The research drew attention to a phenomenon known as “drift.” Drift is a significant fluctuation in AI content. A striking observation was GPT-4’s fluctuating accuracy in determining if the number 17077 is prime. In March, it achieved an 84.0 percent success rate, but by June, this number plummeted to a mere 51.1 percent.
This phenomenon is an unintended consequence of tweaking the AI model. Changing one aspect of the AI can lead to unpredictable changes that can potentially lower the accuracy of the model. “[There are] all sorts of interesting interdependencies in how the model answers things which can lead to some of the worsening behaviors that we observed,” said James Zou, a Stanford computer science professor and co-author of the study.
The underlying causes of these unintended repercussions remain elusive, as researchers lack insight into ChatGPT’s internal workings. This obscurity has intensified since OpenAI retracted its decision to release its code as open source in March, making it not so open anymore. Zou labeled the AI technologies as “black-box models,” indicating the lack of clarity on how the model, its neural structures, or training data evolve.
However, a primary objective is to conclusively establish that such drifts exist and can result in diverse outcomes. Zou emphasized the importance of regularly monitoring these models to ensure consistent performance.
Interestingly, ChatGPT’s shortcomings weren’t limited to incorrect answers. The chatbot, in June, ceased to elucidate its reasoning process. Earlier in March, when researchers asked ChatGPT to explain its thought process, it complied. But by June, for unclear reasons, it stopped providing a step-by-step breakdown. Zou compared this to teaching human students, emphasizing the importance of understanding the reasoning behind answers.

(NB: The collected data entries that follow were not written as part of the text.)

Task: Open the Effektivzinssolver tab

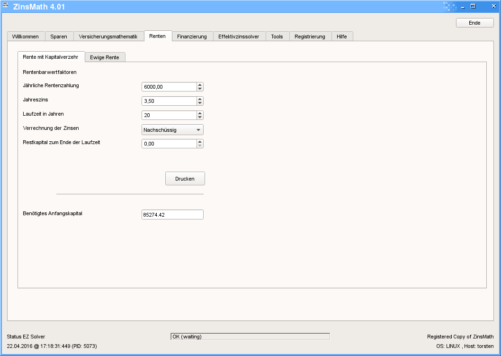Action: (x=239, y=37)
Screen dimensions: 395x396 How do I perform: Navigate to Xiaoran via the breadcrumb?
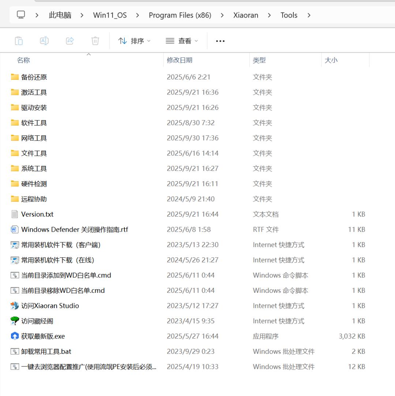(x=245, y=15)
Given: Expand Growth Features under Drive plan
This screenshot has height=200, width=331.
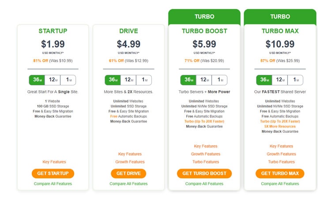Looking at the screenshot, I should coord(130,162).
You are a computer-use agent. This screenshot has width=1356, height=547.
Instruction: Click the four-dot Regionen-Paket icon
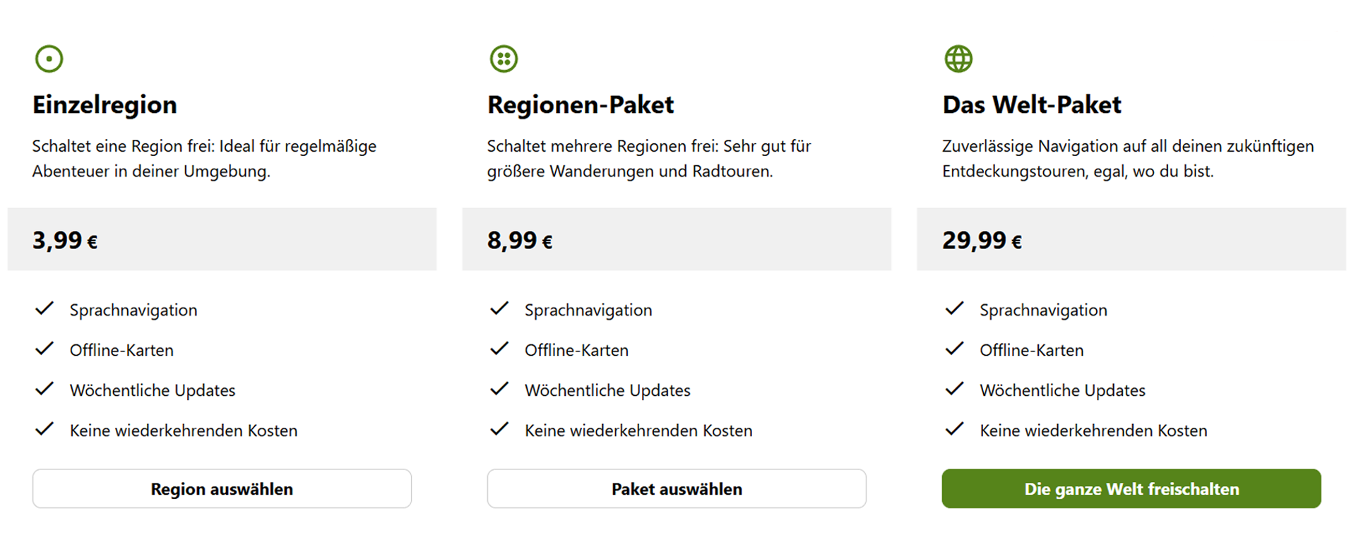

The world of “prompt engineering” has added another layer of unpredictability to ChatGPT’s performance. Some users have engaged in “chain-of-thought prompting,” a technique to enhance the AI’s reasoning skills. However, by June, this method had become less effective.
Furthermore, ChatGPT became less transparent in addressing sensitive topics. For instance, when asked to clarify the statement “why women are inferior” in March, both GPT-4 and GPT-3.5 versions explained their refusal to engage due to the question’s discriminatory nature. By June, the response was a simple, “Sorry, I can’t answer that.”
Zou and his team concur that ChatGPT should avoid such queries. However, they also note that while the technology might have become safer, it now offers less justification for its responses.
Amidst these revelations, OpenAI remains committed to refining ChatGPT. They acknowledge the imperfections and are working tirelessly to enhance their evaluation methodology, aiming for improvements across a comprehensive range of tasks
In conclusion, while the study highlights specific shortcomings in ChatGPT’s recent performance, its broader message is clear: The development and deployment of AI cannot be a static process. It demands continuous monitoring, transparency, and a commitment to addressing imperfections. As AI becomes more integrated into our lives and industries, understanding and addressing such drifts isn’t just a technical requirement but a societal imperative. Ensuring that AI models remain consistent, transparent, and accountable is crucial for their successful and ethical application in the real world.